La lune t’accumpagne

Stu core sta nghe tte

Vanne senza nu lagne

Te vuie troppo bbe! ( da Nuttate de lune!)

SAN BENEDETTO (AP) – “Nuttate de lune!”, cantata per la prima volta nel lontano 9 agosto 1931, è diventata negli anni un vero e proprio inno alla cultura e alla tradizione di San Benedetto del Tronto.

Con le sue note dolci ed i versi potenti e tristi, il componimento animò la Prima Festa della Canzone Sambenedettese, allora promossa dal Comitato del Dopolavoro. Quella incantevole serata vide susseguirsi musiche e canzoni, e si chiuse con un elegante ballo, al quale parteciparono tutti i presenti.

Quest’anno, per celebrare l’ottantacinquesimo anniversario dell’evento, il Circolo dei Sambenedettesi ha voluto ridare vita e voce alle tradizionali canzoni della città, con la manifestazione “Le Corali in Concerto”, che si svolgerà durante la Festa della Madonna della Marina.

Venerdì 29 luglio quindi, a partire dalle ore 21.15, sulla banchina Malfizia si canteranno romantiche canzoni, nostalgiche melodie e ispirate poesie di accompagnamento, tutte nel più rigoroso dialetto di San Benedetto.

La serata sarà scandita dall’esibizione di cinque Corali: Padre Giovanni dello Spirito Santo, Laudate Dominum, Padre Domenico Stella , Giovanni Tabaldini e Riviera delle Palme, sotto la guida dei rispettivi direttori.

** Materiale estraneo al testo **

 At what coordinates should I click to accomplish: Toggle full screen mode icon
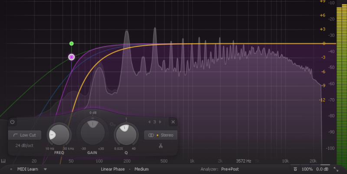(337, 169)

Le Corali e i Canti saranno presentati da Catia Zappasodi e Giancarlo Brandimarti della Ribalta Picena, e si articoleranno in due tempi, con un intervallo a tema. Per concludere degnamente, poi, tutte le voci si uniranno nel canto finale “Nuttate de lune!”. Un evento particolarmente significativo offerto a tutta la città.